[Start of Attachment]
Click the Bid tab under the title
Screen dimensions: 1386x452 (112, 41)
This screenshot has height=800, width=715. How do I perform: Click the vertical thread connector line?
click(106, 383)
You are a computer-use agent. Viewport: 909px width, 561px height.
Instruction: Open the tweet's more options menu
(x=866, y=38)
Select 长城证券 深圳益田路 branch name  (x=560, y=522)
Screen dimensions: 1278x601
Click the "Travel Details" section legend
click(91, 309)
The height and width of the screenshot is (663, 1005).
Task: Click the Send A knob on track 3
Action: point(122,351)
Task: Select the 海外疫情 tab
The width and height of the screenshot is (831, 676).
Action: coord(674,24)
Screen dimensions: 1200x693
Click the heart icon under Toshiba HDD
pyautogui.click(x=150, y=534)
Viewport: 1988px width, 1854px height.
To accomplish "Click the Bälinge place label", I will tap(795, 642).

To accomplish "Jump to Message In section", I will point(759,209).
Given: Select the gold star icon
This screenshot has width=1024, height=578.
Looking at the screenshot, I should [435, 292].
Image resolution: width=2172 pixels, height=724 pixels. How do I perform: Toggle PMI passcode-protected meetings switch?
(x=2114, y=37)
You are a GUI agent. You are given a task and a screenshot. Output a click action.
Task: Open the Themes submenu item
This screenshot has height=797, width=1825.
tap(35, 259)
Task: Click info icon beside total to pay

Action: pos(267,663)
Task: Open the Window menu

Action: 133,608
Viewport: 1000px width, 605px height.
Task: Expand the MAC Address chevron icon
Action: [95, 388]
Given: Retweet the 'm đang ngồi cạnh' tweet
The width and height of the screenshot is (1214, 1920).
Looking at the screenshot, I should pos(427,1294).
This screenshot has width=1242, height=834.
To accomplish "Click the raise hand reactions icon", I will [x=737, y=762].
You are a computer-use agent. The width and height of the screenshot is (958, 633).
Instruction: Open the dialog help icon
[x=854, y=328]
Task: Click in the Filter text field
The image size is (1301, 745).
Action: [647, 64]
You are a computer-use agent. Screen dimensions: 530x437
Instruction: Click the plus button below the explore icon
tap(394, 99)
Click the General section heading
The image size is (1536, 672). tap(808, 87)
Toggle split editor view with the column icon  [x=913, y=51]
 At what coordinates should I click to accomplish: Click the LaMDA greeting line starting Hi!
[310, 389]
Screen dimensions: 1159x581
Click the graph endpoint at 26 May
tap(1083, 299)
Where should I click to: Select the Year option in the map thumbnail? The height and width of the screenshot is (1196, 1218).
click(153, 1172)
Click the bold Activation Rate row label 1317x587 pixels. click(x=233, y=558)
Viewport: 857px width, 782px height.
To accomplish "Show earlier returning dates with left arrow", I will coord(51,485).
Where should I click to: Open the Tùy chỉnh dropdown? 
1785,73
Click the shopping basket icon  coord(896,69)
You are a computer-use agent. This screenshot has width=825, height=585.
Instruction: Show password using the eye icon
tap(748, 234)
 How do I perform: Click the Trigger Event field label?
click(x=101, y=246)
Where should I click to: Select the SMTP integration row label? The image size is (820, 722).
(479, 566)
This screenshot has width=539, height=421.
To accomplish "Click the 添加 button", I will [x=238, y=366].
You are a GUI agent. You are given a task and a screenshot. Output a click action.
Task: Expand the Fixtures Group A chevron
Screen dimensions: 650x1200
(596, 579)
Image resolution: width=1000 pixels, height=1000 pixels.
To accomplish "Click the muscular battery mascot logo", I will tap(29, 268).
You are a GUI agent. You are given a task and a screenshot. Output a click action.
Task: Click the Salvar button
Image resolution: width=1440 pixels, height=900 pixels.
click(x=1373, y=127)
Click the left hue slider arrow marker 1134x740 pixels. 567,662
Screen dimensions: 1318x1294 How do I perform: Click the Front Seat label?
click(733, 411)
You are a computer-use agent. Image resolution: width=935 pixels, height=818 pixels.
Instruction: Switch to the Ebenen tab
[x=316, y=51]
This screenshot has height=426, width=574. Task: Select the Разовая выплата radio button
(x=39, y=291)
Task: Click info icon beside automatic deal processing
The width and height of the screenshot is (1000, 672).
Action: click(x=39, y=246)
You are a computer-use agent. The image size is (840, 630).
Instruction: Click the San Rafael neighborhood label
[End of Attachment]
What to produce ::
All entries shown above should be duplicated without a single difference.

Response ::
Click the Bid tab under the title
Screen dimensions: 1386x452 (112, 41)
This screenshot has height=800, width=715. How do I perform: Click the vertical thread connector line?
click(106, 383)
You are a computer-use agent. Viewport: 909px width, 561px height.
Instruction: Open the tweet's more options menu
(x=866, y=38)
Select 长城证券 深圳益田路 branch name  (x=560, y=522)
Screen dimensions: 1278x601
Click the "Travel Details" section legend
click(91, 309)
The height and width of the screenshot is (663, 1005).
Task: Click the Send A knob on track 3
Action: point(122,351)
Task: Select the 海外疫情 tab
The width and height of the screenshot is (831, 676).
Action: coord(674,24)
Screen dimensions: 1200x693
Click the heart icon under Toshiba HDD
pyautogui.click(x=150, y=534)
Viewport: 1988px width, 1854px height.
To accomplish "Click the Bälinge place label", I will tap(795, 642).

To accomplish "Jump to Message In section", I will point(759,209).
Given: Select the gold star icon
This screenshot has width=1024, height=578.
Looking at the screenshot, I should [435, 292].
Image resolution: width=2172 pixels, height=724 pixels. How do I perform: Toggle PMI passcode-protected meetings switch?
(x=2114, y=37)
You are a GUI agent. You are given a task and a screenshot. Output a click action.
Task: Open the Themes submenu item
This screenshot has height=797, width=1825.
tap(35, 259)
Task: Click info icon beside total to pay

Action: pos(267,663)
Task: Open the Window menu

Action: 133,608
Viewport: 1000px width, 605px height.
Task: Expand the MAC Address chevron icon
Action: [95, 388]
Given: Retweet the 'm đang ngồi cạnh' tweet
The width and height of the screenshot is (1214, 1920).
Looking at the screenshot, I should pos(427,1294).
This screenshot has width=1242, height=834.
To accomplish "Click the raise hand reactions icon", I will [x=737, y=762].
You are a computer-use agent. The width and height of the screenshot is (958, 633).
Instruction: Open the dialog help icon
[x=854, y=328]
Task: Click in the Filter text field
The image size is (1301, 745).
Action: [647, 64]
You are a computer-use agent. Screen dimensions: 530x437
Instruction: Click the plus button below the explore icon
tap(394, 99)
Click the General section heading
The image size is (1536, 672). tap(808, 87)
Toggle split editor view with the column icon  [x=913, y=51]
 At what coordinates should I click to accomplish: Click the LaMDA greeting line starting Hi!
[310, 389]
Screen dimensions: 1159x581
Click the graph endpoint at 26 May
tap(1083, 299)
Where should I click to: Select the Year option in the map thumbnail? The height and width of the screenshot is (1196, 1218).
click(153, 1172)
Click the bold Activation Rate row label 1317x587 pixels. click(x=233, y=558)
Viewport: 857px width, 782px height.
To accomplish "Show earlier returning dates with left arrow", I will coord(51,485).
Where should I click to: Open the Tùy chỉnh dropdown? 
1785,73
Click the shopping basket icon  coord(896,69)
You are a computer-use agent. This screenshot has width=825, height=585.
Instruction: Show password using the eye icon
tap(748, 234)
 How do I perform: Click the Trigger Event field label?
click(x=101, y=246)
Where should I click to: Select the SMTP integration row label? The image size is (820, 722).
(479, 566)
This screenshot has width=539, height=421.
To accomplish "Click the 添加 button", I will [x=238, y=366].
You are a GUI agent. You are given a task and a screenshot. Output a click action.
Task: Expand the Fixtures Group A chevron
Screen dimensions: 650x1200
(596, 579)
Image resolution: width=1000 pixels, height=1000 pixels.
To accomplish "Click the muscular battery mascot logo", I will tap(29, 268).
You are a GUI agent. You are given a task and a screenshot. Output a click action.
Task: Click the Salvar button
Image resolution: width=1440 pixels, height=900 pixels.
click(x=1373, y=127)
Click the left hue slider arrow marker 1134x740 pixels. 567,662
Screen dimensions: 1318x1294 How do I perform: Click the Front Seat label?
click(733, 411)
You are a computer-use agent. Image resolution: width=935 pixels, height=818 pixels.
Instruction: Switch to the Ebenen tab
[x=316, y=51]
This screenshot has height=426, width=574. Task: Select the Разовая выплата radio button
(x=39, y=291)
Task: Click info icon beside automatic deal processing
The width and height of the screenshot is (1000, 672).
Action: click(x=39, y=246)
You are a computer-use agent. The image size is (840, 630).
Instruction: Click the San Rafael neighborhood label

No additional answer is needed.